● **Stated problem**
List as a numbered list the records in the part that opens with the line containing "Given: Open the 能源类型 filter menu" and closes with the line containing "[x=1161, y=646]", leaving out blank lines.

● **Records for the exercise**
▽

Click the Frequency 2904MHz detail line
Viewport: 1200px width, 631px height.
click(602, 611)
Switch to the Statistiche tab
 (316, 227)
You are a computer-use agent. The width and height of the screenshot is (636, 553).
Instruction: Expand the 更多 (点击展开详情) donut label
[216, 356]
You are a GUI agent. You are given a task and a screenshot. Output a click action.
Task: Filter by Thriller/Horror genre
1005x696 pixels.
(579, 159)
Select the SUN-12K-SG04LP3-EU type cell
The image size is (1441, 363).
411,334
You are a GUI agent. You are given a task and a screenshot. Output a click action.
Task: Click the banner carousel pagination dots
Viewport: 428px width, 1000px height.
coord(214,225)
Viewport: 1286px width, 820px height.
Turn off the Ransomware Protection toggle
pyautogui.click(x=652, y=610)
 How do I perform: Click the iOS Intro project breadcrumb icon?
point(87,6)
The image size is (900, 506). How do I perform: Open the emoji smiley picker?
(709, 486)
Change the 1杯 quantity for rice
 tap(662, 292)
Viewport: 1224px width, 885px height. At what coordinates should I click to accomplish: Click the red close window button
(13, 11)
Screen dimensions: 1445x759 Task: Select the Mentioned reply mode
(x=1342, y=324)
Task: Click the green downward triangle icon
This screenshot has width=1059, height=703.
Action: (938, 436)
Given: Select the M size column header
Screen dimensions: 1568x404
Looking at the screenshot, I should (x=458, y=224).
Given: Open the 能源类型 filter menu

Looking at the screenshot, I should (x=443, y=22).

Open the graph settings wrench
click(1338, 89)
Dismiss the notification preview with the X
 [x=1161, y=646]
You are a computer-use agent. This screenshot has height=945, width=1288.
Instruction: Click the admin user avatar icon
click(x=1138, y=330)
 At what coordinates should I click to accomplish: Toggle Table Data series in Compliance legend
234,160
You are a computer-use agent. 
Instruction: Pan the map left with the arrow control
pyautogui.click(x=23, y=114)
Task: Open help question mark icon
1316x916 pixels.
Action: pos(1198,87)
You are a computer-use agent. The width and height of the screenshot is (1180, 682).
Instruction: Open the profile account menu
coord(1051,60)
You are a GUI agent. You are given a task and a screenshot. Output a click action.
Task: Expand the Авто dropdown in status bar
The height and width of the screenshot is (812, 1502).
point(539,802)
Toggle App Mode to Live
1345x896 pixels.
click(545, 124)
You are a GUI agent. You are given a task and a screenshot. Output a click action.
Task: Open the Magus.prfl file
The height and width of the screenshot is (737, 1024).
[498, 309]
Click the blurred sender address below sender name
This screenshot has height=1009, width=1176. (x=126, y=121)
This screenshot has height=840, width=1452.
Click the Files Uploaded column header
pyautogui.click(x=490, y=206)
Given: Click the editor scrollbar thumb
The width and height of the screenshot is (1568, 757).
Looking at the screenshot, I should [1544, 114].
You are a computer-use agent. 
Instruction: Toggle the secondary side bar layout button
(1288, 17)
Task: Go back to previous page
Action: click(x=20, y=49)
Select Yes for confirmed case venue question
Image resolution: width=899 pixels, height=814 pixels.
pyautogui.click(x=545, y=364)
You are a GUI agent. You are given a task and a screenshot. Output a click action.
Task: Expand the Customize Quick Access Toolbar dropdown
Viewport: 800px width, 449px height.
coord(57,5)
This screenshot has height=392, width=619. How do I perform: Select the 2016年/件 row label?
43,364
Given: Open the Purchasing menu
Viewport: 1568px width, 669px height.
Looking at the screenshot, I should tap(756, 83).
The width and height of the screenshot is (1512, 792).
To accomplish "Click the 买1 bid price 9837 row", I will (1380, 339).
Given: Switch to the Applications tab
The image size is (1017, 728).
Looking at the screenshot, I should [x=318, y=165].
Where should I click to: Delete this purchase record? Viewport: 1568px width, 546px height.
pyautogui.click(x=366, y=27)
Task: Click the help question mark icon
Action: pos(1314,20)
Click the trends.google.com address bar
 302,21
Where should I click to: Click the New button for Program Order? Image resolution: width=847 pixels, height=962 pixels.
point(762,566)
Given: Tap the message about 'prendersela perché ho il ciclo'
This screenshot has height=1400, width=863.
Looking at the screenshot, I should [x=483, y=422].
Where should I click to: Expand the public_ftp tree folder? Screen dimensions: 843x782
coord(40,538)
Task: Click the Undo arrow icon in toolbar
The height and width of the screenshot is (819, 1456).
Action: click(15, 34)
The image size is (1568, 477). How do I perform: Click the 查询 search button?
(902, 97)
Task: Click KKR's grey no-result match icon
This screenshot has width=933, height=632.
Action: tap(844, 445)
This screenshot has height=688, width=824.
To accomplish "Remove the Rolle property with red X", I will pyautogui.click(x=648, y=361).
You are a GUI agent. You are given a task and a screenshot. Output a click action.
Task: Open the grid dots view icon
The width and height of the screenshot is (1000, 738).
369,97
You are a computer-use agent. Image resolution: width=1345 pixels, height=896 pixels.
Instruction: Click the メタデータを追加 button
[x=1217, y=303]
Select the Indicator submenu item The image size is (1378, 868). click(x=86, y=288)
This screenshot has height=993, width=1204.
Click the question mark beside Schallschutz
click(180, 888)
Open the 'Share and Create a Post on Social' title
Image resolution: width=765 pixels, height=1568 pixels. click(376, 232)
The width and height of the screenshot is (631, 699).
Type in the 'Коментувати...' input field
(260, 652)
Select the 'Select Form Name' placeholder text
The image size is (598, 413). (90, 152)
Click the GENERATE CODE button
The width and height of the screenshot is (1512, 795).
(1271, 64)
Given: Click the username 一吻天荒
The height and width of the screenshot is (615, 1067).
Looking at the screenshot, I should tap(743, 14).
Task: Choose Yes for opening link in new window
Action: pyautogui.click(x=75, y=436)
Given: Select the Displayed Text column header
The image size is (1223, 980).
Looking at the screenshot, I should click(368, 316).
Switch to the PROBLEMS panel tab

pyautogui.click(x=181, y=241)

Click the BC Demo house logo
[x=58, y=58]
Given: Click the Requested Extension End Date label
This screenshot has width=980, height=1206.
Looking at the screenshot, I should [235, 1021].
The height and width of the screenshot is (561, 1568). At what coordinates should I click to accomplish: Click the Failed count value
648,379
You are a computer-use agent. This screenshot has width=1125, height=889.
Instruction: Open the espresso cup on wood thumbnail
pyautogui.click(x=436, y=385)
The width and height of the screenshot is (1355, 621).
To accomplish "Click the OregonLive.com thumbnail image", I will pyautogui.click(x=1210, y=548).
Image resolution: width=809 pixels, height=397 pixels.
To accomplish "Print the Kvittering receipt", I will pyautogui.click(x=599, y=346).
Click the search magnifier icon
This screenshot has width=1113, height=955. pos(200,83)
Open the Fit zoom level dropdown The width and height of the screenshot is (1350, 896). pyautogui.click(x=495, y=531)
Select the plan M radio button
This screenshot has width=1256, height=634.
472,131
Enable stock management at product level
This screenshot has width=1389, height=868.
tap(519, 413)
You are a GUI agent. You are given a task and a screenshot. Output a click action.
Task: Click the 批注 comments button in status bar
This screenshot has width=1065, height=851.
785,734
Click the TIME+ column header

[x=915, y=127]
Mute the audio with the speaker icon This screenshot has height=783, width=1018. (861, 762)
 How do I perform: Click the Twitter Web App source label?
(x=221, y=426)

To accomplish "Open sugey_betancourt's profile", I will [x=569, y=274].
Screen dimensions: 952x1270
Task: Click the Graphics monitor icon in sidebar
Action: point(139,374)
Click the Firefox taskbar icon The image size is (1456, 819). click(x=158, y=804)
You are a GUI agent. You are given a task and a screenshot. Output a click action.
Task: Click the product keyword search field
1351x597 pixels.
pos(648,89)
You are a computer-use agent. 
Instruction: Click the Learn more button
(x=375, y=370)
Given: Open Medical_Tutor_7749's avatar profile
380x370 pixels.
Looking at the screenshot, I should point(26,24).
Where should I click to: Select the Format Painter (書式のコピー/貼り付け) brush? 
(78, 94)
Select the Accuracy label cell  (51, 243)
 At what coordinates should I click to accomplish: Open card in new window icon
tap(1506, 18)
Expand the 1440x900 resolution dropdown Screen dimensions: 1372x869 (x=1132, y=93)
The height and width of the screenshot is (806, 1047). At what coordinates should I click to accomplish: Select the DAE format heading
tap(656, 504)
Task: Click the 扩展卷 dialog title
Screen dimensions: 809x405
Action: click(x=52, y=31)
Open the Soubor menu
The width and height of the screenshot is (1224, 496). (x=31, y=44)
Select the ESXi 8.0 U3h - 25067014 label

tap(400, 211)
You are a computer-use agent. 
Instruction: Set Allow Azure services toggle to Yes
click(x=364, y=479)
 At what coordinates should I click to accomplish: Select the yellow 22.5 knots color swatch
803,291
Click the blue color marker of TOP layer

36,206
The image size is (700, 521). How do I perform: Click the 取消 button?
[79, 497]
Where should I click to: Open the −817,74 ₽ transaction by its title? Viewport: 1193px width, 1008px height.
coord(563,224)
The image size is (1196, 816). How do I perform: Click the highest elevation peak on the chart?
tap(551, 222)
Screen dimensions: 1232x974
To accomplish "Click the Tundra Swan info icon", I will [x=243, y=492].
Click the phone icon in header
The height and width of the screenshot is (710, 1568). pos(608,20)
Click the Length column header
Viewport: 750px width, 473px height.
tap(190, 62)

△

● **Result for this exercise**
1. Given: Open the 能源类型 filter menu
2. Looking at the screenshot, I should (x=443, y=22).
3. Open the graph settings wrench
4. click(1338, 89)
5. Dismiss the notification preview with the X
6.  [x=1161, y=646]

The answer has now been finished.